Tanto "El Cid" como "Manos Kelly" fueron creados totalmente por su autor, que se encargó no sólo de los dibujos y el color, sino también de los guiones, como también hiciera en el pasado su admirado Hal Foster. Sin duda "El Cid" constituye la gran obra maestra de Palacios, a la que dedicó sus mejores esfuerzos e ilusiones, y para señalar esa singularidad empleó una rúbrica distinta ("Hernández" en lugar de "Palacios") que la distinguía del resto de su obra. Tenía en mente crear una saga de 20 ó 25 álbumes, pero no pudo realizar más que cuatro, ya que no contó con el interés suficiente por parte de las editoriales, y también porque le sorprendió la muerte en el 2000, a sus 79 (y activos) años. Las vicisitudes de la publicación de "El Cid" corren parejas a las de nuestra historia más reciente, iniciándose en el tardofranquismo, con la editorial Doncel (fruto tardío de lo que había sido el Movimiento Nacional) en cuya revista "Trinca" vio la luz, y que luego se encargó de recopilar los dos primeros episodios en forma de álbum. Luego, con el cierre de la revista en 1973, vendría un impasse de casi diez años (coincidiendo con la Transición) en el que a Palacios le resultó difícil encontrar editores. Los tiempos estaban cambiando y los cómics a la "americana" y underground se comían todo el mercado. Sería una editorial euskalduna, Ikusager, especializada en cómics históricos, con la que Palacios había empezado a colaborar en 1980 con una tetralogía sobre la Guerra Civil (protagonizada por Eloy, un soldado del Ejército popular de la República) y sobre todo con el álbum "Roncesvalles", sobre el desastre carolingio a manos de los montaraces vascones, la que le daría una nueva oportunidad en 1982 reeditando "Sancho de Castilla" y "Las cortes de León". A estos tomos les seguirían otros dos, "La toma de Coimbra" y "La Cruzada de Barbastro", quedando la saga interrumpida en este cuarto episodio.
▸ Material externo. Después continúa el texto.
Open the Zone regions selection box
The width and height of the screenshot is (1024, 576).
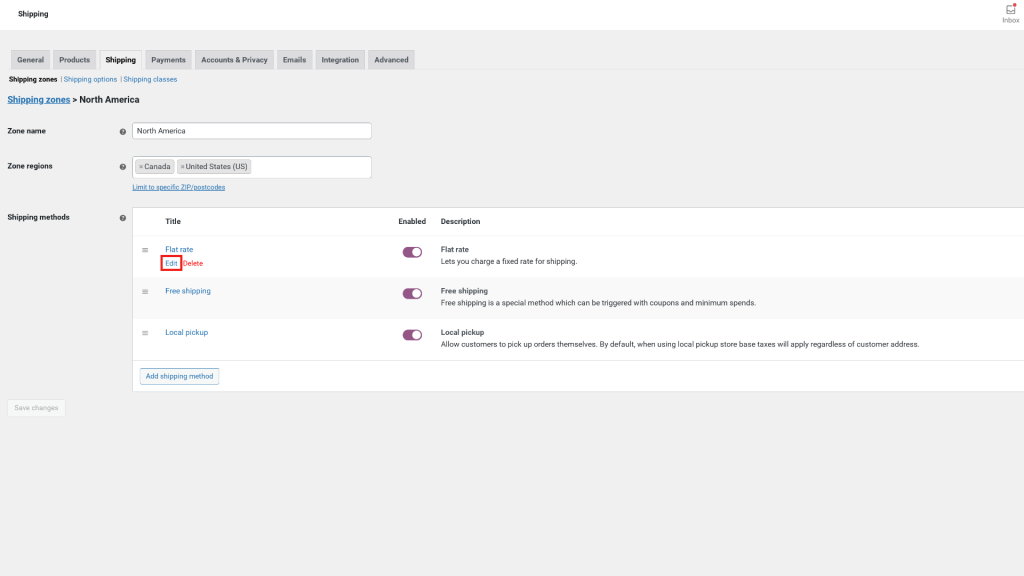pyautogui.click(x=310, y=167)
Portada del 2º volumen de "El Cid"

Eran ya los tiempos del primer gobierno de Felipe González  y de la LODE. A medida que la mentalidad  pacifista, socialdemócrata y blandiblú se iba abriendo paso en nuestro país (salvo, para nuestra desgracia, entre los combativos y pervertidos batasunos) había, naturalmente,  que revestir con ropajes políticamente correctos, progresistas e islamófilos (al estilo juangoytisoliano) el último tomo de "El Cid", de lo que se encargó Enric Sió con un desafortunado prólogo, aderezado con los consabidos tópicos de la historiografía de izquierdas. Pero aunque la época en la que se desarrollan las páginas de "El Cid" era extremadamente convulsa y compleja, con frecuentes alianzas y desavenencias entre moros y cristianos, y de las distintas facciones y reinos entre sí, el enfoque de Palacios dista de estar ideologizado ni de presentarnos el Medievo español como un idilio entre "las tres culturas".
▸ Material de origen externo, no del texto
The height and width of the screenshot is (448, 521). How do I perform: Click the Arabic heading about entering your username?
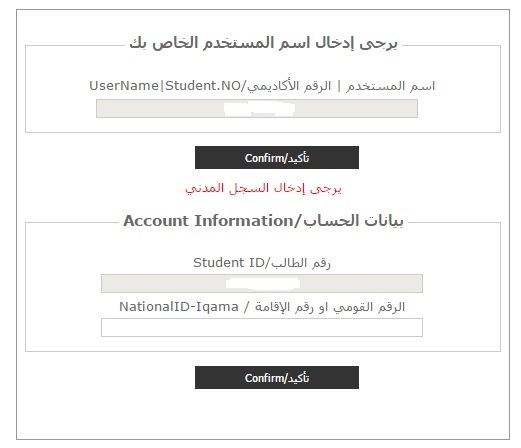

Lejos de todo eso, nuestro autor nos muestra una galería de personajes rudos, curtidos en el combate, configurando una "épica coral" como señala Román Gubern, donde apenas destaca más Rodrigo Díaz que los otros (tal vez tiene más importancia en el desarrollo de la trama el infante Sancho). Al igual que cuando aborda cualquier otra temática de la historia (Carlos V, FelipeII, Cristóbal Colón o la Guerra Civil) Palacios lo hace sin complejos ni revanchismos, y alejado de cualquier tópico "políticamente correcto", todo un ejemplo a seguir para los actuales dibujantes de cómic, si demostraran la capacidad suficiente.
Es verdad que la narración arranca con la batalla de Graus (1063) en la que se enfrentaron los aragoneses (cristianos) y los taifas de Zaragoza (sarracenos), insinuandose la participación del infante Sancho y Rodrigo Díaz de Vivar echando una mano al bando musulmán (porque los zaragozanos eran tributarios de Fernando el Magno, rey de Castilla). Pero los veremos después en Coimbra, dándole estopa a los moros de Badajoz, a requerimiento de los pobladores mozárabes, a los que hacían la vida imposible los de la "religión de la paz". No bien ha terminado esta campaña, llegan a oídos del rey rumores de desórdenes y disturbios en sus dominios, y envía  a Sancho y a Rodrigo a investigar qué ocurre. Entonces se enteran de que los cristianos están siendo atacados por la morisma en represalia por la "cruzada de Barbastro", una expedición decretada por el papa para castigar la victoria musulmana en Graus. Mientras que Fernando responde entrando en Toledo y amenazando con reconquistar Valencia, Sancho y Rodrigo intentan entrevistarse con el taifa Moctadir en Zaragoza para que ponga fin a las matanzas de cristianos. Finalmente, se ven envueltos en la refriega contra los cruzados extranjeros de Barbastro, que al igual que los francos de Carlomagno en "Roncesvalles", se ven obligados a marcharse con el rabo entre las piernas. Pero, a renglón seguido, están Sancho y Rodrigo dándoles caña a los moros en las cercanías de Valencia, apoyando al rey Fernando en su última campaña reconquistadora. Como puede verse, la esencia de la época que refleja "El Cid" se basa más en el conflicto que en el hermanamiento y la idílica convivencia entre las tres religiones. Consecuencia de su búsqueda de la verdad histórica, dicho sea de paso, mucho más fiel que la mayoría de las películas (sobre todo españolas) que se han rodado sobre el particular.
Probablemente el interés de Palacios por los temas militares haya podido explicar el desinterés por parte de los editores en que continuara la saga, calculando que no obtendría el necesario respaldo del público español. Ahora que Ponent Mont le ha hecho justicia , publicando un integral de El Cid en una edición bastante cuidada (aunque en un formato algo más reducido) es una buena ocasión para que los profesores de la ESO se lo recomienden a sus alumnos, como libro de texto, para comprender mejor y con todo lujo de detalles uno de los episodios más turbulentos y apasionantes de nuestra historia.

Podemos terminar con unas palabras dedicadas por Luís Alberto de Cuenca en el prólogo de "Manos Kelly" (pero que también podemos aplicar a "El Cid"):
"Antonio perseguía la belleza, sin lugar a dudas, en todas y cada una de sus viñetas (...) pero también el rigor histórico y etnológico, la magia difícil de lo auténtico, de lo verdadero, de lo real, frente al embrujo mucho más fácil de lo inexacto, de lo ficticio, de lo falso".